0026 – meeting older friends + singapore/overview effect

Just spent 53 minutes watching a Dave Chappelle special that was “recommended for You” that I didn’t particularly enjoy. That wasn’t a particularly fruitful use of my time. The guy tells a few funny stories, but that’s about it. Nothing stratospheric. I wasn’t paying attention the whole time, so maybe I missed some of it. Multi-tasking is a bad idea.

Multi-tasking is a bad idea.

Today I spent time with my family and then I met some older friends for beer and a walk at east coast park, and it was really great. They talked about their projects and their work and their experiences and general stuff and it was just exhilarating to witness all of that, to sort-of participate in it. They make me realize I still have so much to learn, there’s still so much I don’t know, and there’s so much more that I want to be a part of, that I want to contribute to.

I think above all else, above any specific piece of info or data, the most powerful thing that these people did and will continue to do to for me is to give me positive energy. It’s just so powerful. I know I sound like I’m rambling- time and time again it’s becoming clear to me that I get less and less articulate the longer I spend time meandering around purposelessly on the internet. Tonight it was about an hour. Or two. God damn it. At least I’m writing this now. I have to finish this and then I’m going to bed. 1/4 through. Sometimes I finish with time to spare and I cross well into 1,200 words- this time I’m kind of drawing a blank.

Oh yeah, I was thinking- young people ought to systematically meet older people. By that I mean to say that we need to have relationships with people slightly older than us, because they’ve experienced things that we’re about to experience, and they can better prep us for it. It simply doesn’t make sense to spend all your time around people of the same age group. But that’s what life does to us these days- I don’t think it’s a universal phenomena, I think it’s a consequence of the industrial era education system we have. We educate people in batches, so they form ties with people of the same age, and then they go to work at the same time, so their peers are all the same age- and people get cliquey around people of the same age… all of that is balls. We should all seek out older friends. There is no substitute for wisdom or experience.

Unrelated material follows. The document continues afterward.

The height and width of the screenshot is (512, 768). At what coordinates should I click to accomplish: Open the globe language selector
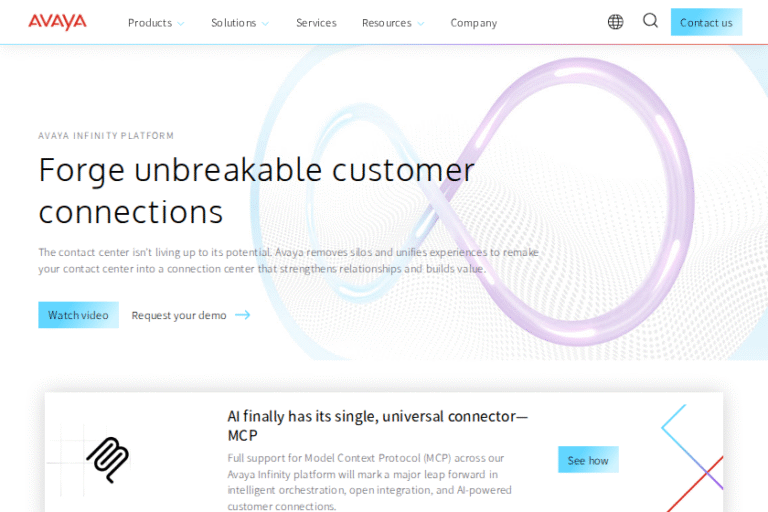(615, 22)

I suppose it’s also useful to seek out younger friends, because they bring a certain youthful curiosity and interest to the table that can heal a jaded heart, and in trying to express to them what we feel needs to be shared, we become clearer about what is important to us. I remember Neil Humphreys writing something about how his daughter teaches him patience and love. I liked that. We’re all here to learn. We learn from each other.

It’s been impressed upon me that I’ve been very Singapore-centric, and maybe overly so. I do not know exactly HOW much overly Singapore-centric I am (god that was grammatically wrong but I’m too sleepy to bother trying to fix it and I need to make up words to fulfill a word count so I use this stream of consciousness style to keep going and going… I am totally gaming my own system for my own selfish ends and I’m not sure if i’m losing anything in the process but FUCK IT something is better than nothing, and I wasn’t expecting all 1,000,000 words to be pearls of wisdom anyway, quantity quantity quantity as long as it’s not completely incomprehensible it will somehow be useful to me. HURH.)

anyway I need to travel and to get some different perspectives. I’ve been thinking too long and hard about Singapore and I haven’t actually thought about what sort of global impact I might be able to have. I mean, I’ve fantasized about it, but you need to leave the earth to see it for what it is (the overview effect) and similarly I think I need to travel to get a better sense of what I care about, what’s important to me.

Also, I need a massage, and to go for a run, and to play lots of guitar, and to write god damn fucking shit to write to write and write about every damn thing that’s on my mind- mindless websurfing is the fucking death of me and I need to go to bed ASAP so omg 250 more words what

this is not oneo f my proudest days- my mind is constantly in front of itself- I’m actually writing this way faster than usual, I still have 6 minutes left on the clock which is much more time than I usually have

here’s what i’m curious about, does the content of this particular word vomit somehow suffer from this edgy obsessiveness or whatever this is? this edge-of-seat ok-sorry-gotta-run-bye kind of thing? I think it would only suffer if I did this for each and every word vomit, because then you’d never get any deeper or slower insight, but maybe sometimes we ought to write too fast so that we know what comes out when we’re going too fast

we need to experiment with different styles and different speeds so we learn about ourselves… when you go fast you appreciate the need to go slow… maybe when you play a million notes and you use a million words you will learn the power and value of a short phrase and maybe when your sentence runs on and on when you’ve still got about 30 words to go you will learn to say what you need to say in a far more succinct and cogent manner

maybe then you will say more with less

not because you want to but because you have to

notes on the overview effect

The Overview Effect

The Overview Effect is the mind-expanding experience that astronauts have reported having when they go to space and physically look at the planet from an outsider’s perspective.